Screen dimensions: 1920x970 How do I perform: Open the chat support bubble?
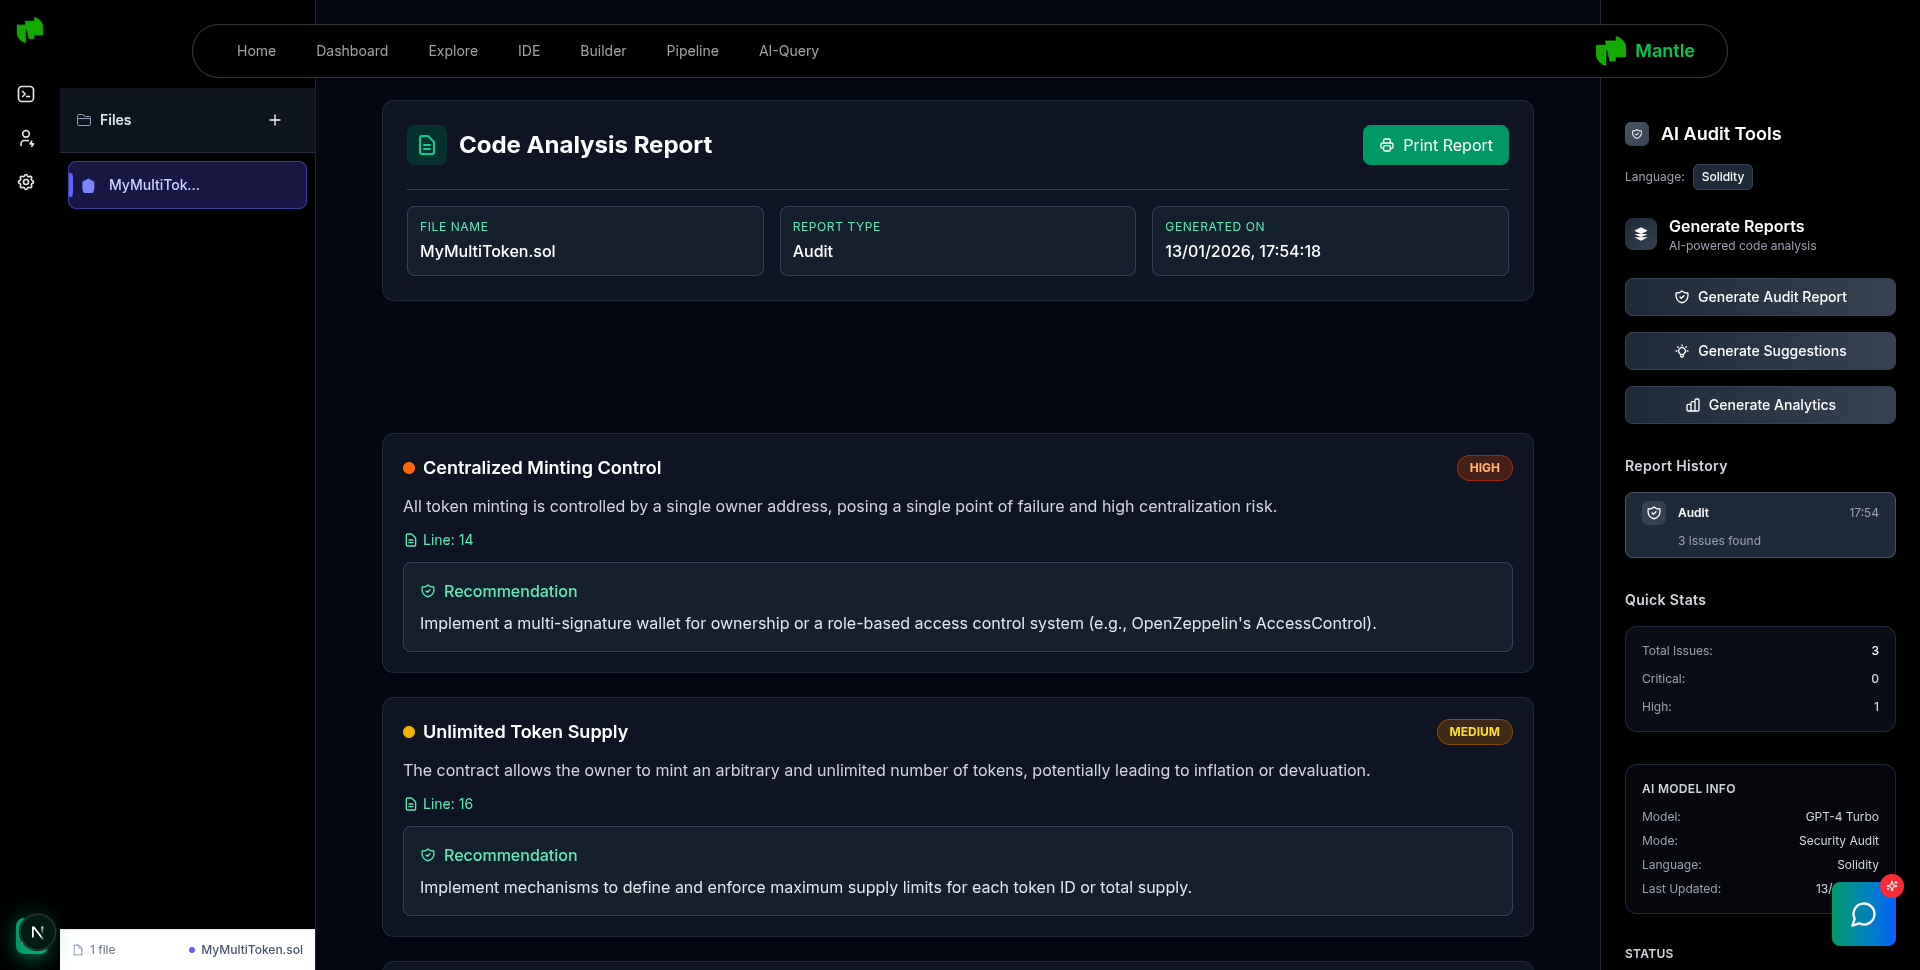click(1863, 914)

◇ ◇ ◇ ◇ ◇ ◇ ◇

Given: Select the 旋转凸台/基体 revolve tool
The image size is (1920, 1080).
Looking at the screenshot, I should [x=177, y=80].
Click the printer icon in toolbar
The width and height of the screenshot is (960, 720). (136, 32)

◇ ◇ ◇ ◇ ◇ ◇ ◇

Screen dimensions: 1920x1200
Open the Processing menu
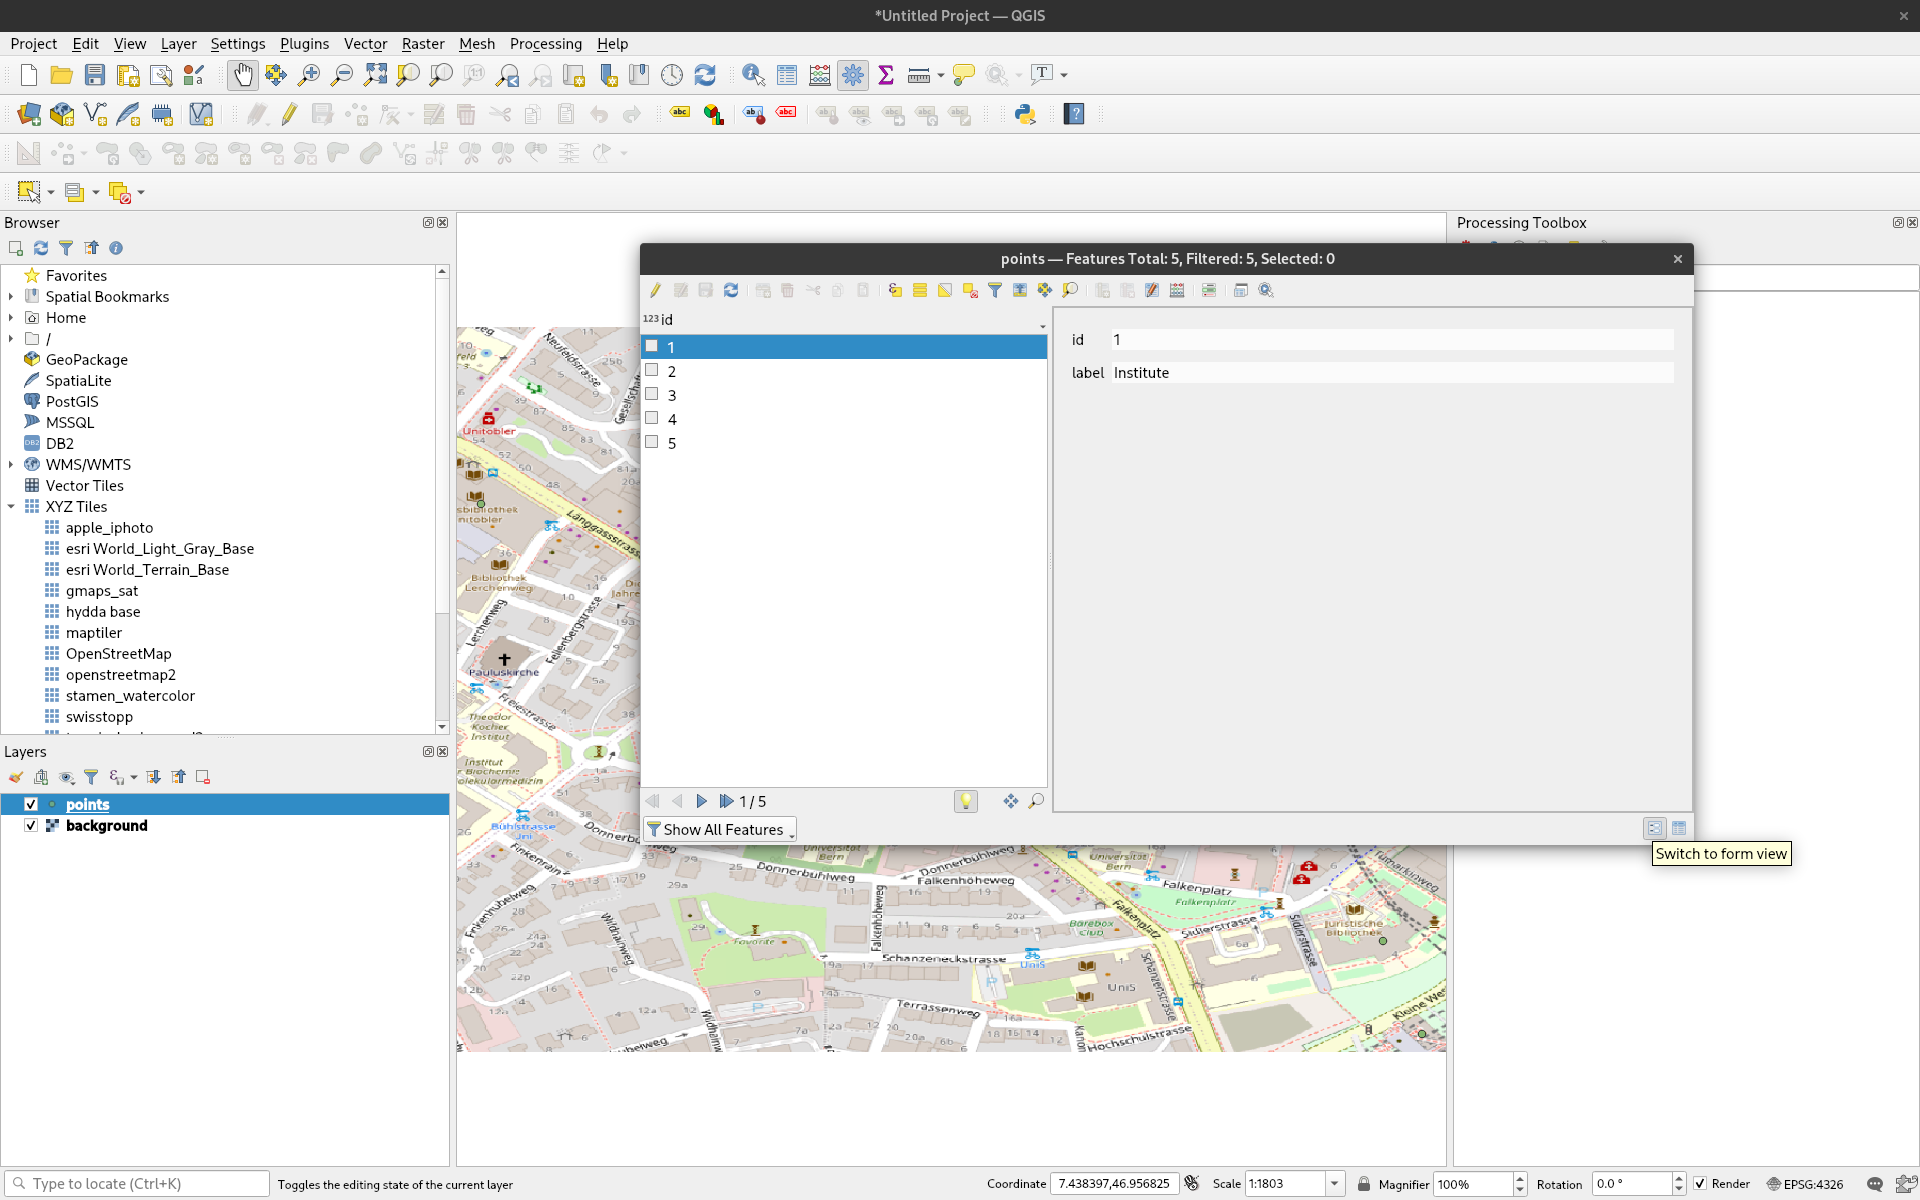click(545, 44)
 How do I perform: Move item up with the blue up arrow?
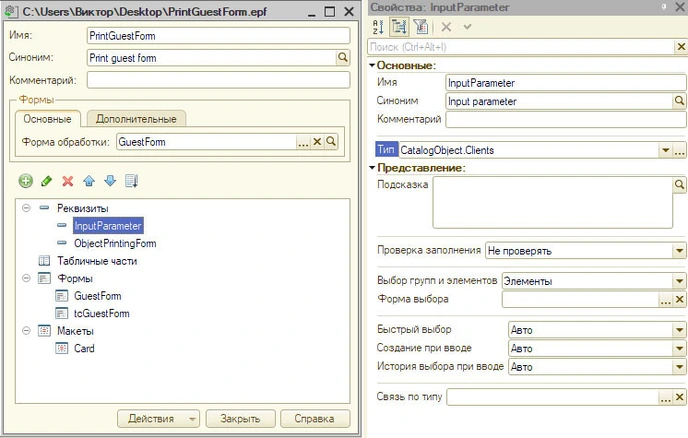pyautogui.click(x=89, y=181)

◇ ◇ ◇ ◇ ◇ ◇ ◇

#### STATED GOAL
Return word for word the lines from the one containing "Screen dimensions: 1920x970" up to and including the one containing "click(1863, 914)", omitting the pictures.

#### EXERCISE RESPONSE
Screen dimensions: 1920x970 How do I perform: Open the chat support bubble?
click(1863, 914)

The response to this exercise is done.